Start of Block

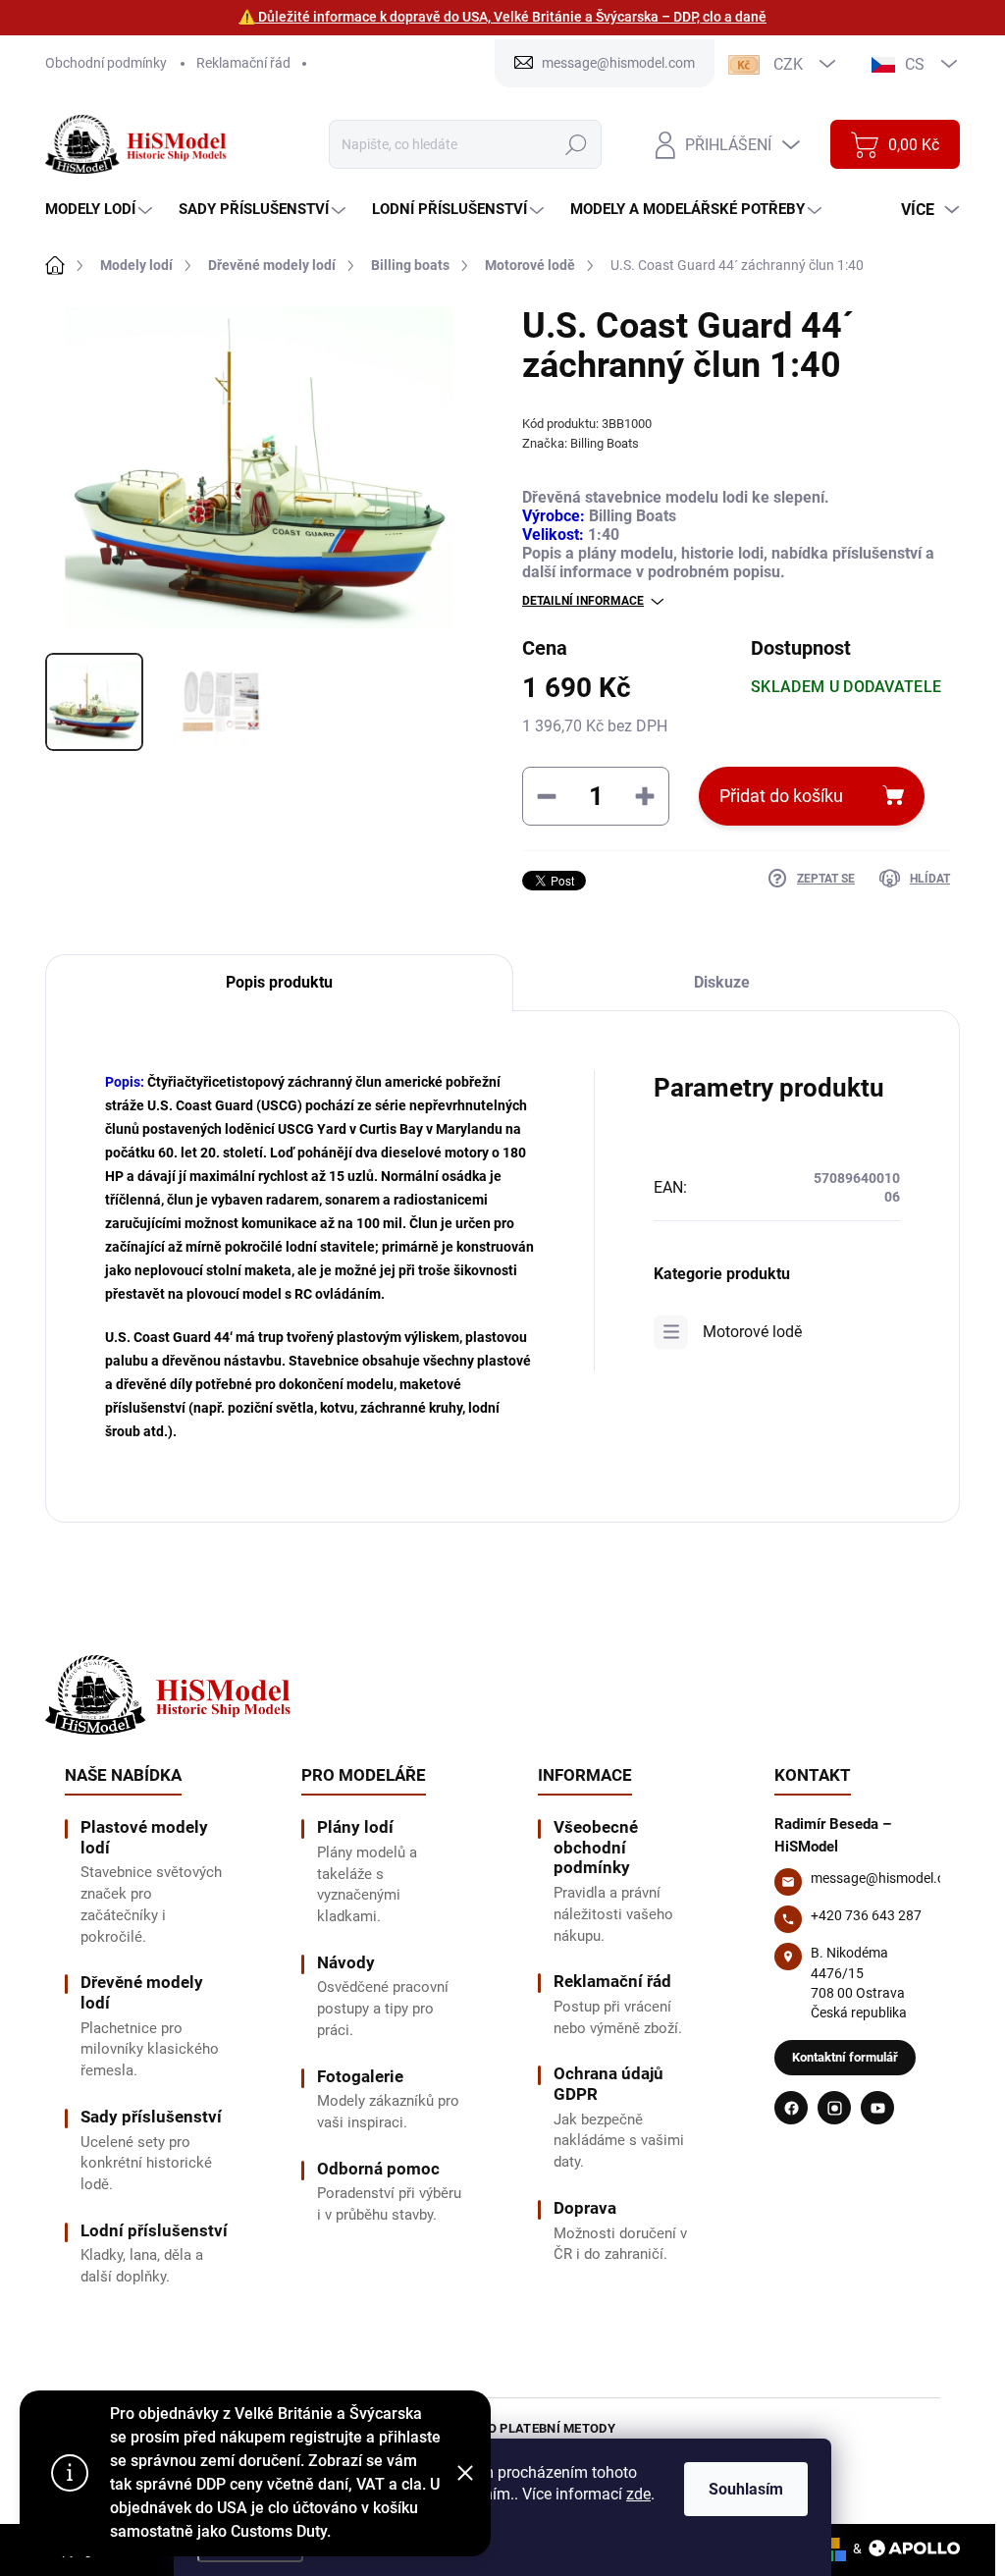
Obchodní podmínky (106, 63)
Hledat (576, 144)
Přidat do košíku (781, 795)
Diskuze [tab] (722, 982)
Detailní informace (583, 601)
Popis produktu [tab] (279, 982)
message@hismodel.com (887, 1878)
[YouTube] (877, 2107)
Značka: (580, 443)
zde (638, 2494)
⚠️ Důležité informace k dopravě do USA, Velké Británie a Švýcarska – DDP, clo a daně (502, 17)
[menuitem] (101, 210)
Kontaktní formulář (845, 2057)
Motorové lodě (752, 1331)
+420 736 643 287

End of Block

- [EXERCISE PROMPT]: The sole response should be the count of lines in the material holding the string "informace".

- [REPLY]: 2